The protein chaperones heat shock protein 70 (Hsp70) and Hsp90 are required for de novo folding of proteins and protect against misfolding-related cellular stresses by directing misfolded or slowly folding proteins to the ubiquitin/proteasome system (UPS) or autophagy/lysosomal degradation pathways. Here, we examined the role of the Bcl2-associated athanogene (BAG) family of Hsp70-specific nucleotide-exchange factors in the biogenesis and functional correction of genetic variants of the cystic fibrosis transmembrane conductance regulator (CFTR) whose mutations cause cystic fibrosis (CF). We show that siRNA-mediated silencing of BAG1 and -3, two BAG members linked to the clearance of misfolded proteins via the UPS and autophagy pathways, respectively, leads to functional correction of F508del-CFTR and other disease-associated CFTR variants. BAG3 silencing was the most effective, leading to improved F508del-CFTR stability, trafficking, and restoration of cell-surface function, both alone and in combination with the FDA-approved CFTR corrector, VX-809. We also found that the BAG3 silencing-mediated correction of F508del-CFTR restores the autophagy pathway, which is defective in F508del-CFTR-expressing cells, likely because of the maladaptive stress response in CF pathophysiology. These results highlight the potential therapeutic benefits of targeting the cellular chaperone system to improve the functional folding of CFTR variants contributing to CF and possibly other protein-misfolding-associated diseases.
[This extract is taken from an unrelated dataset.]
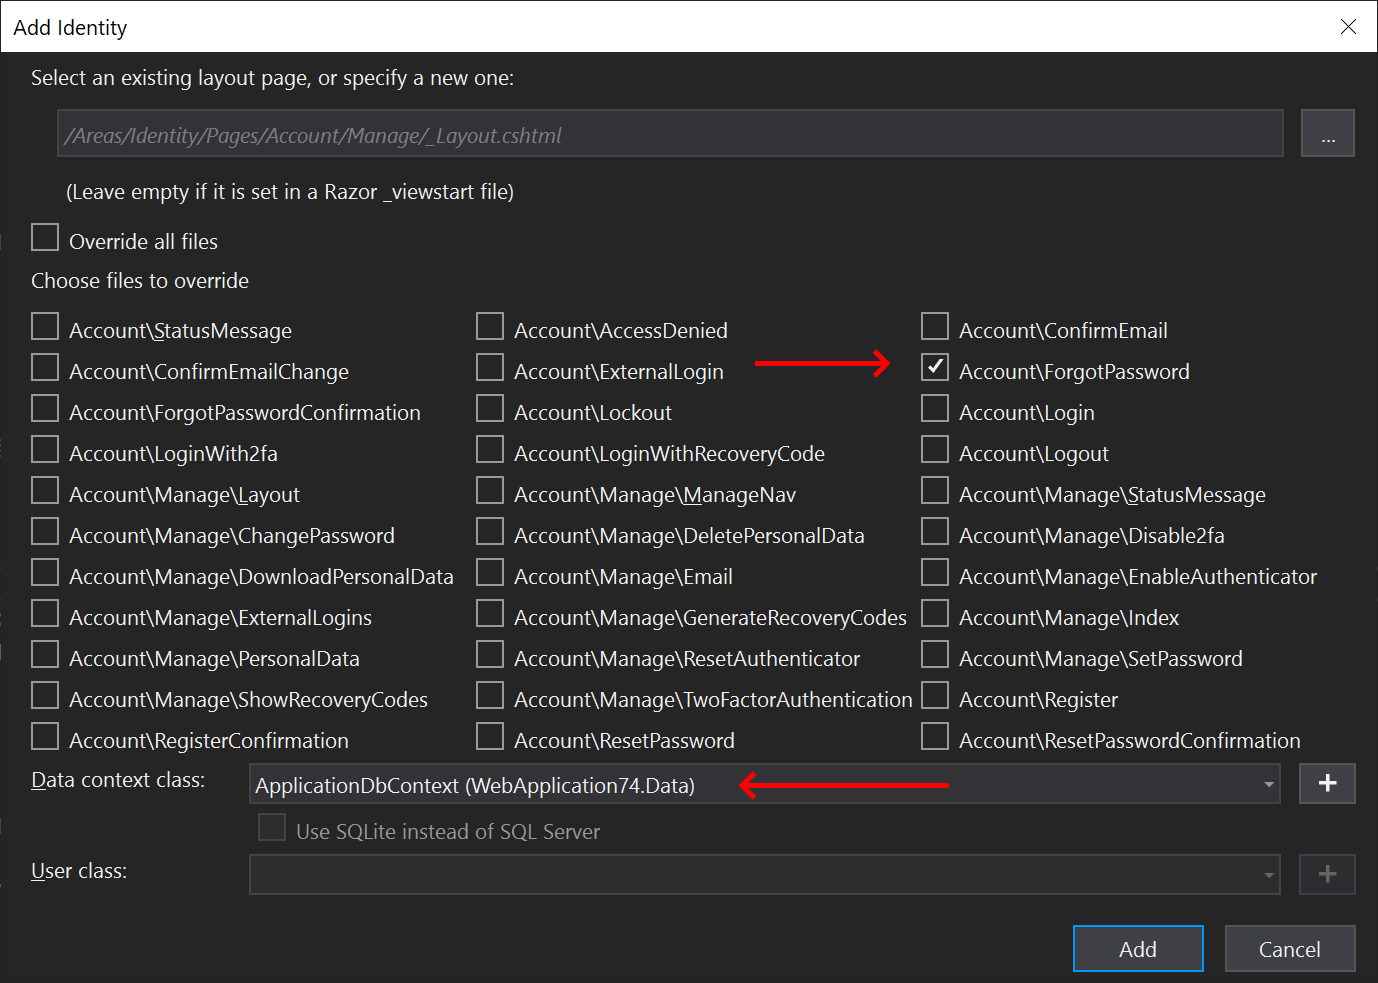
Task: Select Account\StatusMessage for scaffolding
Action: (44, 326)
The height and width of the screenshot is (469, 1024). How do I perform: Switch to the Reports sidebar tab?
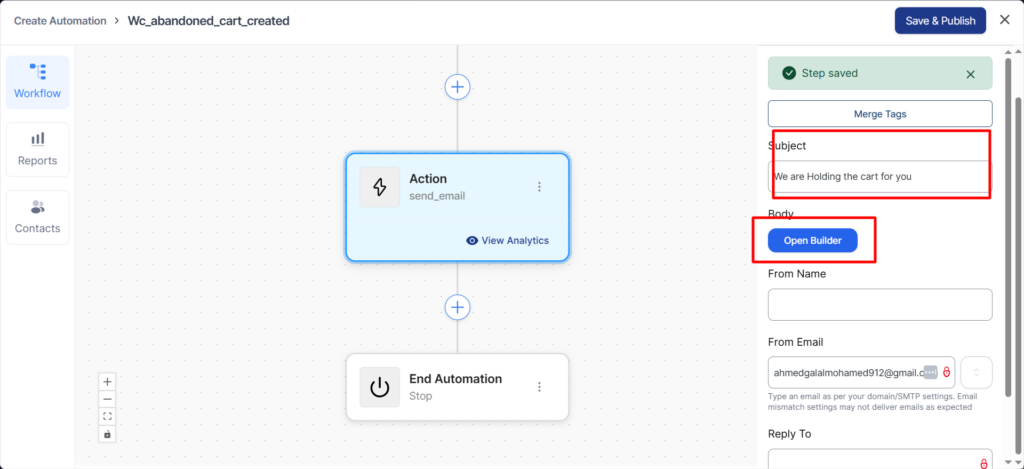pyautogui.click(x=37, y=149)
Multilevel interaction of the DnaK/DnaJ(HSP70/HSP40) stress-responsive chaperone machine with the central metabolism.

Networks of molecular chaperones maintain cellular protein homeostasis by acting at nearly every step in the biogenesis of proteins and protein complexes. Herein, we demonstrate that the major chaperone DnaK/HSP70 of the model bacterium Escherichia coli is critical for the proper functioning of the central metabolism and for the cellular response to carbon nutrition changes, either directly or indirectly via the control of the heat-shock response. We identified carbon sources whose utilization was positively or negatively affected by DnaK and isolated several central metabolism genes (among other genes identified in this work) that compensate for the lack of DnaK and/or DnaK/Trigger Factor chaperone functions in vivo. Using carbon sources with specific entry points coupled to NMR analyses of real-time carbon assimilation, metabolic coproducts production and flux rearrangements, we demonstrate that DnaK significantly impacts the hierarchical order of carbon sources utilization, the excretion of main coproducts and the distribution of metabolic fluxes, thus revealing a multilevel interaction of DnaK with the central metabolism.